Control what you can control
Whether someone in your family has caused you pain in the past or constantly insults you every chance they get, use holiday time to work on yourself and become immune to toxic comments. When you meet toxic with strength and positivity, you are in control of your emotions and don’t hand them over to anyone else.
Navigating a dysfunctional family landscape is not easy but every experience can help you become stronger and more efficient when managing family get-togethers. See also 5 Most Common Manipulation Tactics Used by Highly Toxic People.
An efficient way to keep it together during a family gathering is to keep your visit short and sweet. That way, your family won’t have enough time to bombard you with their annoying questions and comments. More than that, you won’t have to make awkward small talk to extended family members you don’t really like or know that well.
If you are flying in, rent a car so you can come and go as you please, without relying on someone else. It’s ok to be the first one to go, if this is what you want. If you’re spending the holidays at your family’s house, whenever you feel like taking a break from your family, go for a walk or see an old friend. “Don’t feel guilty if you need some time out for yourself. Determine how involved and accommodating your plans should be well in advance, and make your limits known to others involved.”
Drink in moderation
While drinking might seem like a perfect escape from our nosy families, more often than not, it is one of the factors that generate family arguments. Sure, there’s nothing wrong with enjoying an occasional cocktail but one too many will make you more reactive. That’s because alcohol can be a treacherous foe.

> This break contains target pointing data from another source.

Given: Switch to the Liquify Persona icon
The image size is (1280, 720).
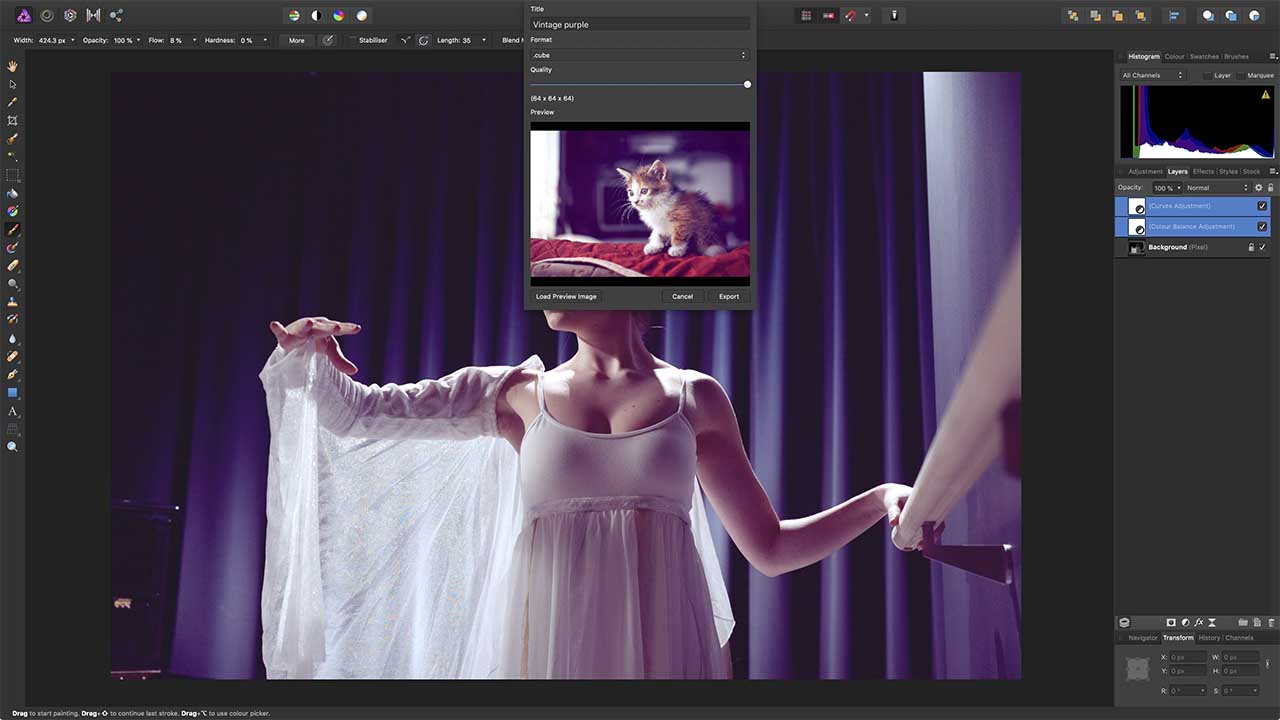Looking at the screenshot, I should (46, 15).
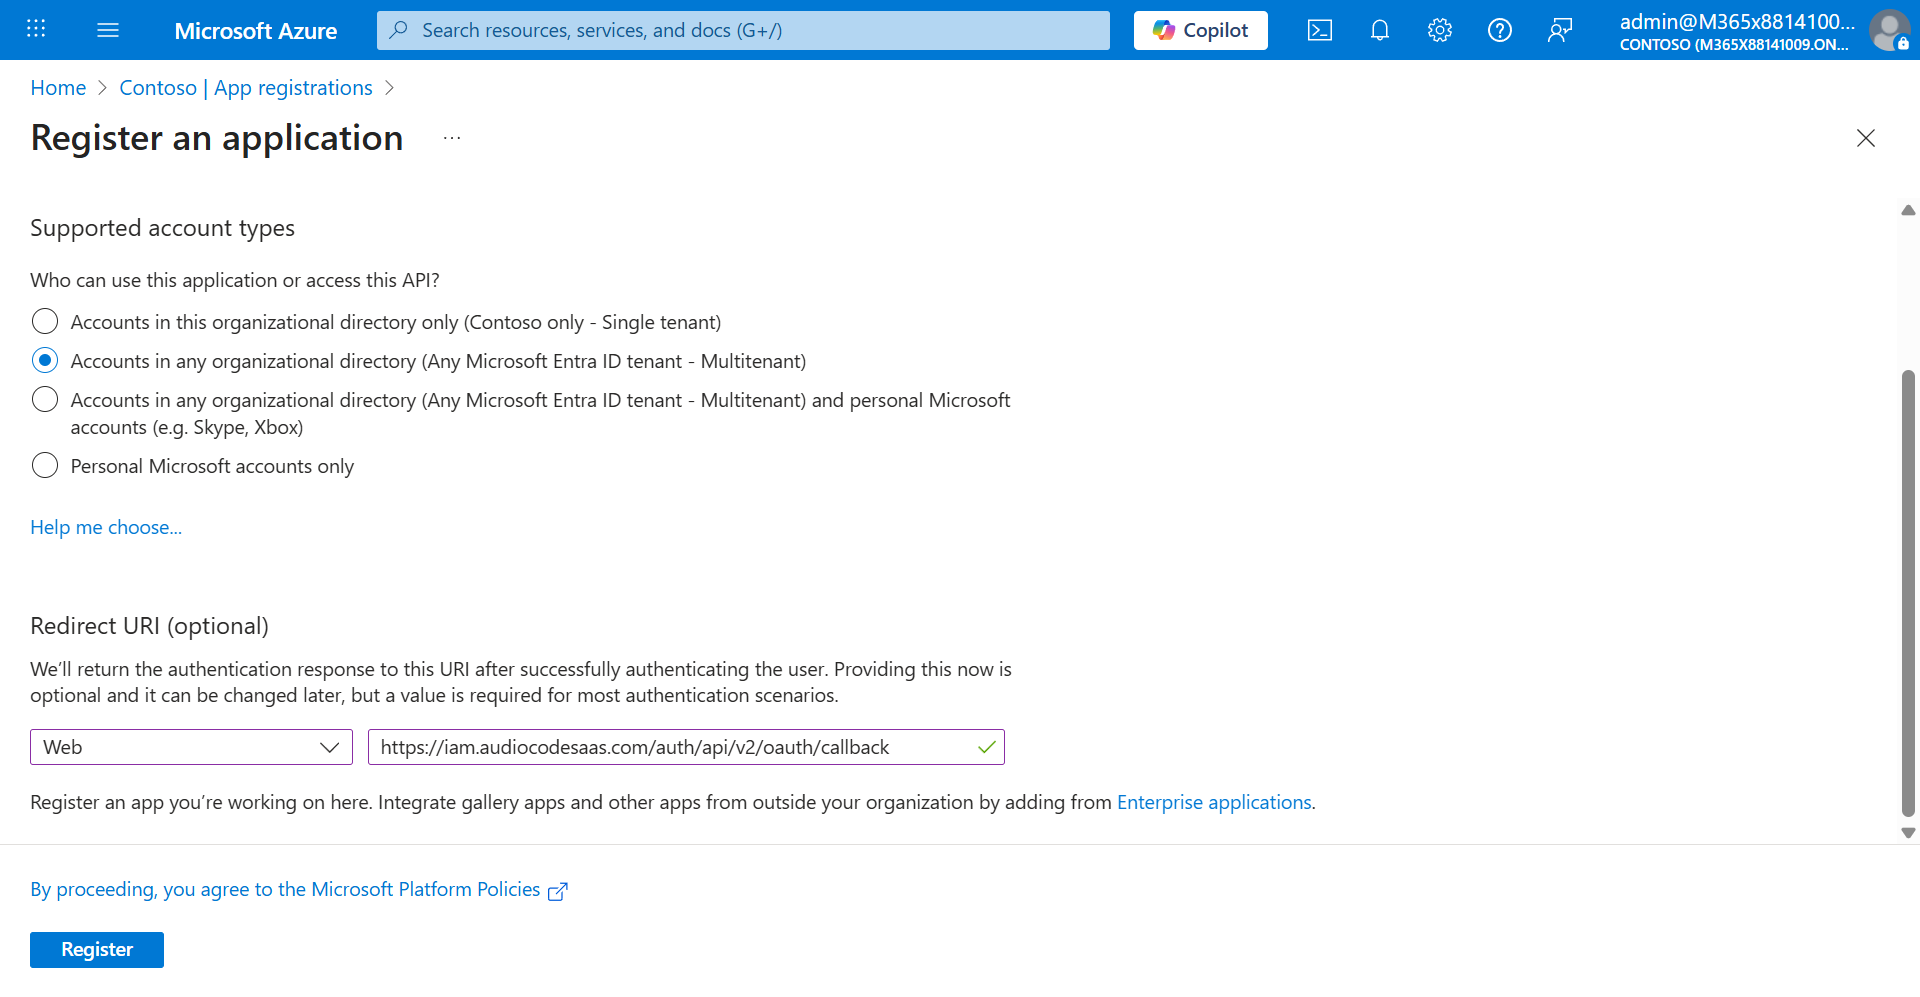Screen dimensions: 1920x997
Task: Open the notifications bell
Action: tap(1379, 30)
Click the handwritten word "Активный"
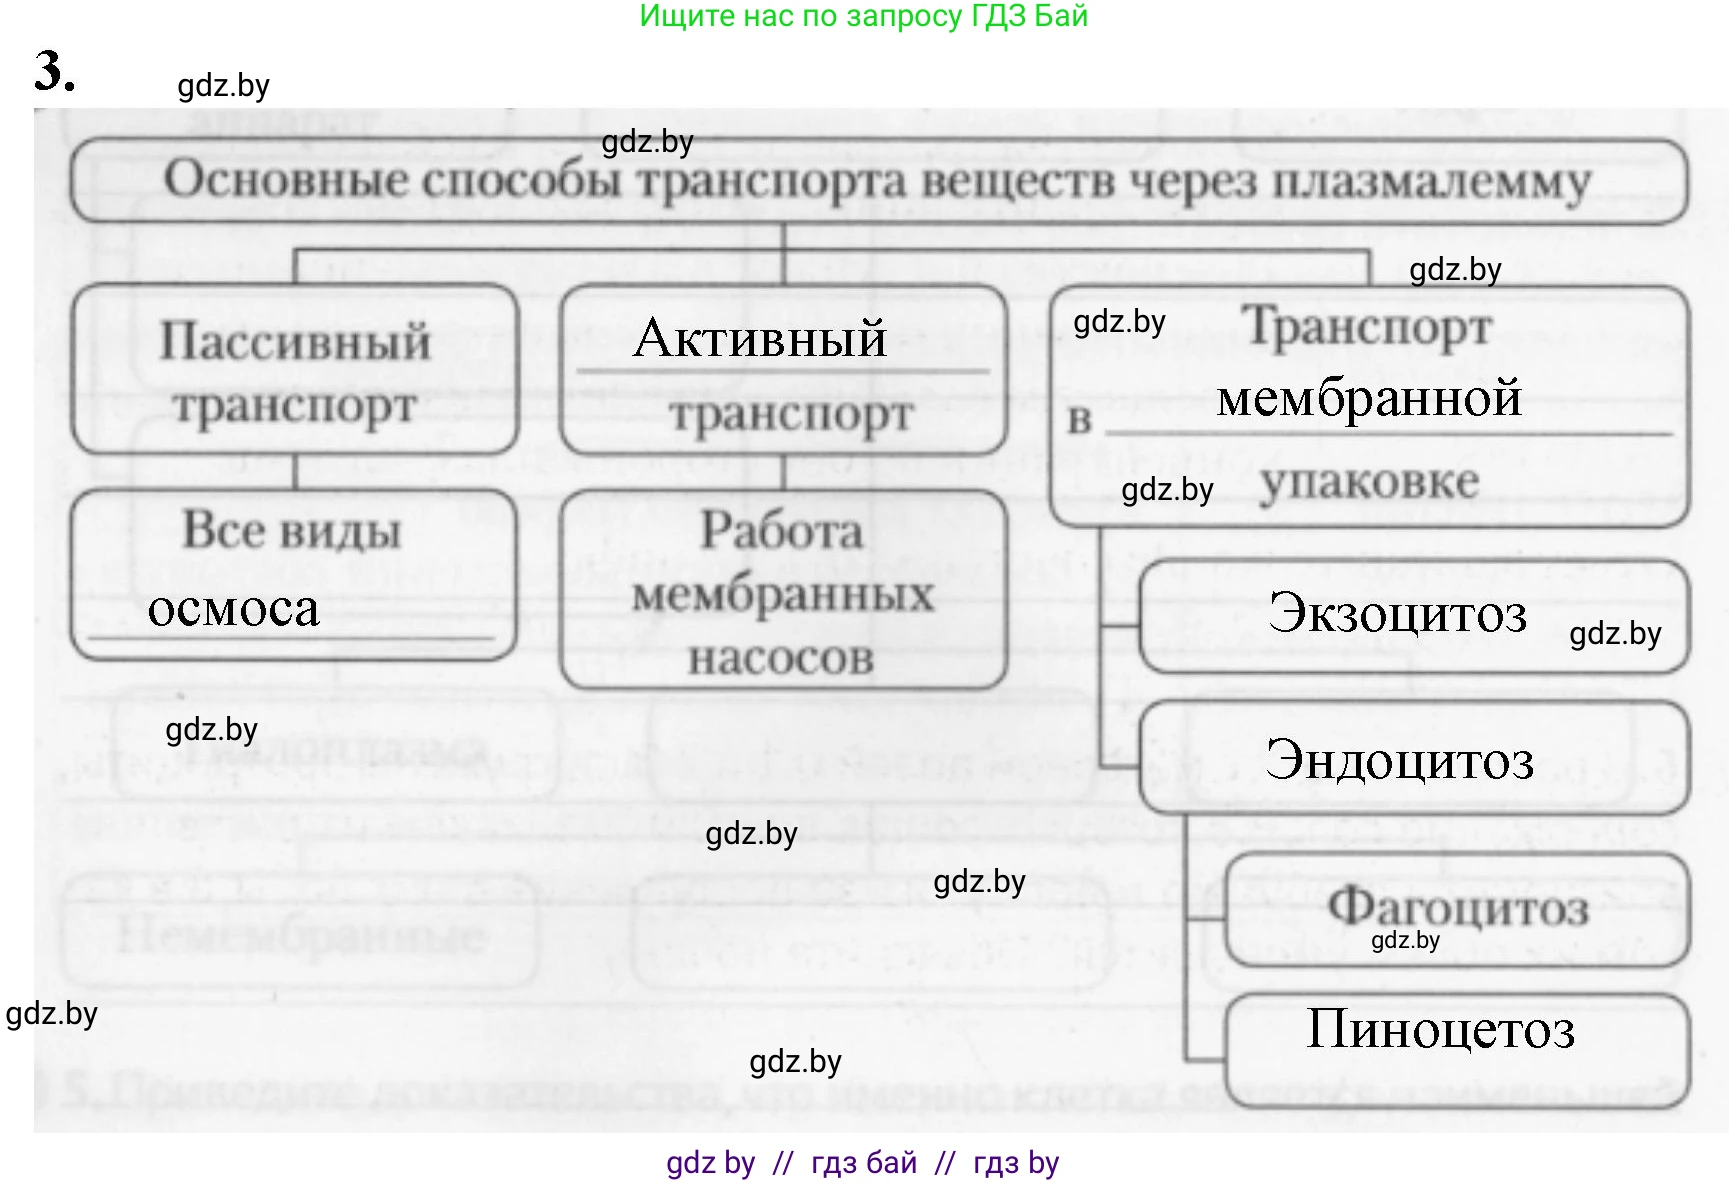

It can trick you into thinking you’ve got everything under control, when in fact it only aggravates your thoughts, feelings and reactions. If you are already feeling stressed and on guard, the outcome is not going to be pretty. So, stay anchored in the present, avoid awful hangovers the next day and take things slowly, even if others might pressure you to drink more.
Look for cheerful moments
Keep in mind that this is real life, not some Hallmark Christmas movie. Don’t be disappointed if everything is not perfect. Look for joyful and cheerful moments and just enjoy the presence of your family without having false expectations. Just because you acknowledge that things are not always perfect, doesn’t mean you are a Grinch. Find things to be grateful for, like your friends, family, loved ones, even if things were sometimes bumpy between you.